What you need to do:
Can you copy out the items below line for line, with nothing changed?
=== Dataset excerpts ===
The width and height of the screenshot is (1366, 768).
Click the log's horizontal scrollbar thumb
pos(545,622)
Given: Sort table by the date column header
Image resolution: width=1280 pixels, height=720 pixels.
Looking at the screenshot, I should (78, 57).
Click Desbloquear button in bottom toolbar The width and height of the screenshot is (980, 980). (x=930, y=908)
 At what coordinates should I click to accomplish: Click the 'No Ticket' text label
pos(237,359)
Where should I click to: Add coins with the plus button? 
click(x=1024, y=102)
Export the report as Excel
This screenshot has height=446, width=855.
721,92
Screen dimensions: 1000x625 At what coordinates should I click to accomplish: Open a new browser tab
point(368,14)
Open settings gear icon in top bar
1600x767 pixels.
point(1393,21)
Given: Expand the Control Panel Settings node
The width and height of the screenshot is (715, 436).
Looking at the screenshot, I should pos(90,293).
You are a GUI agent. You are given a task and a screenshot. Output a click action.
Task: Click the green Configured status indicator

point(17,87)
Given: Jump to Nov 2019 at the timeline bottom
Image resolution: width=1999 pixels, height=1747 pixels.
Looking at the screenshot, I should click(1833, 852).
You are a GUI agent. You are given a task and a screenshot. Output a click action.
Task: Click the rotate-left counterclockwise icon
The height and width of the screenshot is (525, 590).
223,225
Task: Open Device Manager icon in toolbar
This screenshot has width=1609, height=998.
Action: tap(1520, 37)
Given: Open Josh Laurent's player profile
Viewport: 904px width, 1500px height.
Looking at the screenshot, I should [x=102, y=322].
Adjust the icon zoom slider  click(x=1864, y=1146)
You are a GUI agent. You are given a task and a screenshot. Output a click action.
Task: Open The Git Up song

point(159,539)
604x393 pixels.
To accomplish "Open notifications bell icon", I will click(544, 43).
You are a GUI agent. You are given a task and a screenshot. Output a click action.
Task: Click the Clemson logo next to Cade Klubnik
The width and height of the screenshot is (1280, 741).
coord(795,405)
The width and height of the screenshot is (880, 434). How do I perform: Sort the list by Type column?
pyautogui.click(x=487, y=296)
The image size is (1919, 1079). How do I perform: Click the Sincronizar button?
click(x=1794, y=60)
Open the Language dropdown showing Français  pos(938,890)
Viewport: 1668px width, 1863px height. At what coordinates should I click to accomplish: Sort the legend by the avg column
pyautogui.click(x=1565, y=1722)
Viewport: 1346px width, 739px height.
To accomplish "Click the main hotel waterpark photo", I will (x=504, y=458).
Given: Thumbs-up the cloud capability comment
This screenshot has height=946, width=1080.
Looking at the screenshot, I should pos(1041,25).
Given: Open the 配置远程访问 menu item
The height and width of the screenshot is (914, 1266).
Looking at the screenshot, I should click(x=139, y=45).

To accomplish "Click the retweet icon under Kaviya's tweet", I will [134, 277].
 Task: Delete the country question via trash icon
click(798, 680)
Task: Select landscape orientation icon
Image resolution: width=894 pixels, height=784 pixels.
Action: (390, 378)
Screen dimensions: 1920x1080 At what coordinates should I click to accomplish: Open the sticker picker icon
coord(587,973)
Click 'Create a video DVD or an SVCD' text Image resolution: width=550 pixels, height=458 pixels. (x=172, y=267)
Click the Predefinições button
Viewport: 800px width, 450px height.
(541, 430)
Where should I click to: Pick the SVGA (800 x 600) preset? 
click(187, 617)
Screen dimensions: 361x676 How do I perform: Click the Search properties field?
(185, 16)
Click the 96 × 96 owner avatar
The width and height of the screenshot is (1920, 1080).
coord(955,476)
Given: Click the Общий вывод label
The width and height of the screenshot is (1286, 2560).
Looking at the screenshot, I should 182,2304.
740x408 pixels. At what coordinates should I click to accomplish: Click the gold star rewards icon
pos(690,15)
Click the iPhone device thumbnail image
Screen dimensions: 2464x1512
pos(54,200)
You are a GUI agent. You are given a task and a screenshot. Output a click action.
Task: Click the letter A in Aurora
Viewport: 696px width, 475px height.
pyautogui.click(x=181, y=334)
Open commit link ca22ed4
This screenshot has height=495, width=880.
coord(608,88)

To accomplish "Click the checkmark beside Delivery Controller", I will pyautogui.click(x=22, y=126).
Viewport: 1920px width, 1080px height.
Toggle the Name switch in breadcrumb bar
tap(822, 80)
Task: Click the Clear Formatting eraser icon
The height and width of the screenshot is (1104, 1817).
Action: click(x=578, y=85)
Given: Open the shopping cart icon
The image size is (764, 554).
===
Result of this exercise:
The width and height of the screenshot is (1366, 768).
Click the log's horizontal scrollbar thumb
pos(545,622)
Given: Sort table by the date column header
Image resolution: width=1280 pixels, height=720 pixels.
Looking at the screenshot, I should (78, 57).
Click Desbloquear button in bottom toolbar The width and height of the screenshot is (980, 980). (x=930, y=908)
 At what coordinates should I click to accomplish: Click the 'No Ticket' text label
pos(237,359)
Where should I click to: Add coins with the plus button? 
click(x=1024, y=102)
Export the report as Excel
This screenshot has height=446, width=855.
721,92
Screen dimensions: 1000x625 At what coordinates should I click to accomplish: Open a new browser tab
point(368,14)
Open settings gear icon in top bar
1600x767 pixels.
point(1393,21)
Given: Expand the Control Panel Settings node
The width and height of the screenshot is (715, 436).
Looking at the screenshot, I should pos(90,293).
You are a GUI agent. You are given a task and a screenshot. Output a click action.
Task: Click the green Configured status indicator

point(17,87)
Given: Jump to Nov 2019 at the timeline bottom
Image resolution: width=1999 pixels, height=1747 pixels.
Looking at the screenshot, I should click(1833, 852).
You are a GUI agent. You are given a task and a screenshot. Output a click action.
Task: Click the rotate-left counterclockwise icon
The height and width of the screenshot is (525, 590).
223,225
Task: Open Device Manager icon in toolbar
This screenshot has width=1609, height=998.
Action: tap(1520, 37)
Given: Open Josh Laurent's player profile
Viewport: 904px width, 1500px height.
Looking at the screenshot, I should [x=102, y=322].
Adjust the icon zoom slider  click(x=1864, y=1146)
You are a GUI agent. You are given a task and a screenshot. Output a click action.
Task: Open The Git Up song

point(159,539)
604x393 pixels.
To accomplish "Open notifications bell icon", I will click(544, 43).
You are a GUI agent. You are given a task and a screenshot. Output a click action.
Task: Click the Clemson logo next to Cade Klubnik
The width and height of the screenshot is (1280, 741).
coord(795,405)
The width and height of the screenshot is (880, 434). How do I perform: Sort the list by Type column?
pyautogui.click(x=487, y=296)
The image size is (1919, 1079). How do I perform: Click the Sincronizar button?
click(x=1794, y=60)
Open the Language dropdown showing Français  pos(938,890)
Viewport: 1668px width, 1863px height. At what coordinates should I click to accomplish: Sort the legend by the avg column
pyautogui.click(x=1565, y=1722)
Viewport: 1346px width, 739px height.
To accomplish "Click the main hotel waterpark photo", I will (x=504, y=458).
Given: Thumbs-up the cloud capability comment
This screenshot has height=946, width=1080.
Looking at the screenshot, I should pos(1041,25).
Given: Open the 配置远程访问 menu item
The height and width of the screenshot is (914, 1266).
Looking at the screenshot, I should click(x=139, y=45).

To accomplish "Click the retweet icon under Kaviya's tweet", I will [134, 277].
 Task: Delete the country question via trash icon
click(798, 680)
Task: Select landscape orientation icon
Image resolution: width=894 pixels, height=784 pixels.
Action: (390, 378)
Screen dimensions: 1920x1080 At what coordinates should I click to accomplish: Open the sticker picker icon
coord(587,973)
Click 'Create a video DVD or an SVCD' text Image resolution: width=550 pixels, height=458 pixels. (x=172, y=267)
Click the Predefinições button
Viewport: 800px width, 450px height.
(541, 430)
Where should I click to: Pick the SVGA (800 x 600) preset? 
click(187, 617)
Screen dimensions: 361x676 How do I perform: Click the Search properties field?
(185, 16)
Click the 96 × 96 owner avatar
The width and height of the screenshot is (1920, 1080).
coord(955,476)
Given: Click the Общий вывод label
The width and height of the screenshot is (1286, 2560).
Looking at the screenshot, I should 182,2304.
740x408 pixels. At what coordinates should I click to accomplish: Click the gold star rewards icon
pos(690,15)
Click the iPhone device thumbnail image
Screen dimensions: 2464x1512
pos(54,200)
You are a GUI agent. You are given a task and a screenshot. Output a click action.
Task: Click the letter A in Aurora
Viewport: 696px width, 475px height.
pyautogui.click(x=181, y=334)
Open commit link ca22ed4
This screenshot has height=495, width=880.
coord(608,88)

To accomplish "Click the checkmark beside Delivery Controller", I will pyautogui.click(x=22, y=126).
Viewport: 1920px width, 1080px height.
Toggle the Name switch in breadcrumb bar
tap(822, 80)
Task: Click the Clear Formatting eraser icon
The height and width of the screenshot is (1104, 1817).
Action: click(x=578, y=85)
Given: Open the shopping cart icon
The image size is (764, 554).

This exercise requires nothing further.